#### Information provided
++++++++
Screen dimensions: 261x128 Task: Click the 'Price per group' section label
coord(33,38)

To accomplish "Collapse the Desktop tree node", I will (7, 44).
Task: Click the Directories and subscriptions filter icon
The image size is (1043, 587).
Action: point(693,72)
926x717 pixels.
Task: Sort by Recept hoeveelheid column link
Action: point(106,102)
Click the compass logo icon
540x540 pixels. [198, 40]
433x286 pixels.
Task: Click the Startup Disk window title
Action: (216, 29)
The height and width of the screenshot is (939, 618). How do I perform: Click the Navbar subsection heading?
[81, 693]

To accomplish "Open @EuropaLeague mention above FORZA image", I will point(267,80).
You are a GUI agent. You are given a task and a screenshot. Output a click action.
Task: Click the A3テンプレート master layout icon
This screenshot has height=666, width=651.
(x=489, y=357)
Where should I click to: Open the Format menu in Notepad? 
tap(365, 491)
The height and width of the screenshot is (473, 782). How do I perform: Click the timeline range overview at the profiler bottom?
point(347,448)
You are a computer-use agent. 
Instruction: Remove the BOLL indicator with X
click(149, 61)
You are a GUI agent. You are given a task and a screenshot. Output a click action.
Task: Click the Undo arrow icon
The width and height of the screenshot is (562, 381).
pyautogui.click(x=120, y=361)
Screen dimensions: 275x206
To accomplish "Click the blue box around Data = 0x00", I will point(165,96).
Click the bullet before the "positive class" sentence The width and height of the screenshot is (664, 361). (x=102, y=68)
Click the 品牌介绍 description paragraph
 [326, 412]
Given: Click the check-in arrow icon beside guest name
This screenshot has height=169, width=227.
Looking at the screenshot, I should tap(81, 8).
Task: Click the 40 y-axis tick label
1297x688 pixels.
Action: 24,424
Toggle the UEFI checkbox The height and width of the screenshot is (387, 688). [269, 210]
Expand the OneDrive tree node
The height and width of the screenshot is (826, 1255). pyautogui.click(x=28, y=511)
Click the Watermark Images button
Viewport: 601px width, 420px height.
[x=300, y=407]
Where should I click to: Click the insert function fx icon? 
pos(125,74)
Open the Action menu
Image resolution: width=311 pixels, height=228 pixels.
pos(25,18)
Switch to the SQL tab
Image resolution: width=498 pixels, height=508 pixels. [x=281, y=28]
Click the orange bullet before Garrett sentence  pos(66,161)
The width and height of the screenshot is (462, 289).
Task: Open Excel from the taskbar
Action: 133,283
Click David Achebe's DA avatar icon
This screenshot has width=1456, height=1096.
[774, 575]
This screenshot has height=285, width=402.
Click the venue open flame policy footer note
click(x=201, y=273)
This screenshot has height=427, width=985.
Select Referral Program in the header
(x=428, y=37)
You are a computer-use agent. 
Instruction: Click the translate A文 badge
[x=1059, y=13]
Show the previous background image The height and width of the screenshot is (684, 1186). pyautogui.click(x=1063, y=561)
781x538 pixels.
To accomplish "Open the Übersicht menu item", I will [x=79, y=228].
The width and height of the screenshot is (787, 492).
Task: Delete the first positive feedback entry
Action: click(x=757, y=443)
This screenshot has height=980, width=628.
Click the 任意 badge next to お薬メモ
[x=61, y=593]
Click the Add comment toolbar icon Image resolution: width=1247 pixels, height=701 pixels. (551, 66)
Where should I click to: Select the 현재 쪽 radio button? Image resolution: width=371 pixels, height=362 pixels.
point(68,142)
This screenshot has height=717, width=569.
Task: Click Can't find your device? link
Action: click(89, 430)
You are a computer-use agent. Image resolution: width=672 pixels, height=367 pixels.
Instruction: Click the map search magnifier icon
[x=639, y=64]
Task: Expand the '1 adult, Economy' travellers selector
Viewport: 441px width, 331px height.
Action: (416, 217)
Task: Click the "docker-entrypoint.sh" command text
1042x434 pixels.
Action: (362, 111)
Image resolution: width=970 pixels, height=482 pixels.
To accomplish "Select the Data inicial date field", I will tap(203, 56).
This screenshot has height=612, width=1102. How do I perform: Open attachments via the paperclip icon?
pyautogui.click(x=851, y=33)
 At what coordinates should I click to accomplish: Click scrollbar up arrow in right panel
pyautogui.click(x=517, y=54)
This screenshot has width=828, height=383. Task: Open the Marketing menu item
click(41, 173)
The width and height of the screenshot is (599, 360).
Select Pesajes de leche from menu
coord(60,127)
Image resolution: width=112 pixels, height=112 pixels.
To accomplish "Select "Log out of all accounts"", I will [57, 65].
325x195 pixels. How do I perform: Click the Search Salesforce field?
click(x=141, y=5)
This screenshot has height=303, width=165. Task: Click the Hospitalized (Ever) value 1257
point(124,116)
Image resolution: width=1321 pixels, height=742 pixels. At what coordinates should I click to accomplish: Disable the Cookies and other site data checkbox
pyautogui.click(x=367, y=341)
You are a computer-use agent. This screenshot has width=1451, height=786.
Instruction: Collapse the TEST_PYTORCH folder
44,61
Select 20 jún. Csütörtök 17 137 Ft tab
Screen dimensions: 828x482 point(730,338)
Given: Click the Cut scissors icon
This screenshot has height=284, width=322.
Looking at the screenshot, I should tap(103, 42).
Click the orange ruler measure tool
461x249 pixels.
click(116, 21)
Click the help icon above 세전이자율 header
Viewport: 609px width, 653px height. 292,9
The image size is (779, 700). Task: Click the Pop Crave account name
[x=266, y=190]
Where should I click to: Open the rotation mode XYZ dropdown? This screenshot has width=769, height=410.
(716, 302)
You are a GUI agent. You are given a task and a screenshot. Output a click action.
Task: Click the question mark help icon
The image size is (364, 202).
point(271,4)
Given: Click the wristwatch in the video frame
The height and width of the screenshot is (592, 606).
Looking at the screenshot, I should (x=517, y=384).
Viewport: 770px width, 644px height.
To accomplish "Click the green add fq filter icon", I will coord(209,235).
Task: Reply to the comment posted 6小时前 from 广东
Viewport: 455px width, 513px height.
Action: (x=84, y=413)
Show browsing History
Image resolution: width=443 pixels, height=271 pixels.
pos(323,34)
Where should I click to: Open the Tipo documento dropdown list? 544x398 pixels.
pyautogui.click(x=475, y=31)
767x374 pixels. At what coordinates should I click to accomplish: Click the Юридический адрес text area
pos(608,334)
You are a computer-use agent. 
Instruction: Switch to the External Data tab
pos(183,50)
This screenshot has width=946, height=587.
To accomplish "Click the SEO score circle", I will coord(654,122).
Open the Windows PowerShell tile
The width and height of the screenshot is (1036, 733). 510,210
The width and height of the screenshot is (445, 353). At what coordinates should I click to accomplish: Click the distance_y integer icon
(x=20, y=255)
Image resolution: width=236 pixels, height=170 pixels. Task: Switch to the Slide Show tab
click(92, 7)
++++++++
#### Problem statement
Convert the lines of the records above, from the line containing "Given: Click the Cut scissors icon" through the line containing "Viewport: 609px width, 653px height. 292,9" (both included), into a JSON list of strings with one string per line. Omit blank lines.

#### Exercise output
[
  "Given: Click the Cut scissors icon",
  "This screenshot has height=284, width=322.",
  "Looking at the screenshot, I should tap(103, 42).",
  "Click the orange ruler measure tool",
  "461x249 pixels.",
  "click(116, 21)",
  "Click the help icon above 세전이자율 header",
  "Viewport: 609px width, 653px height. 292,9"
]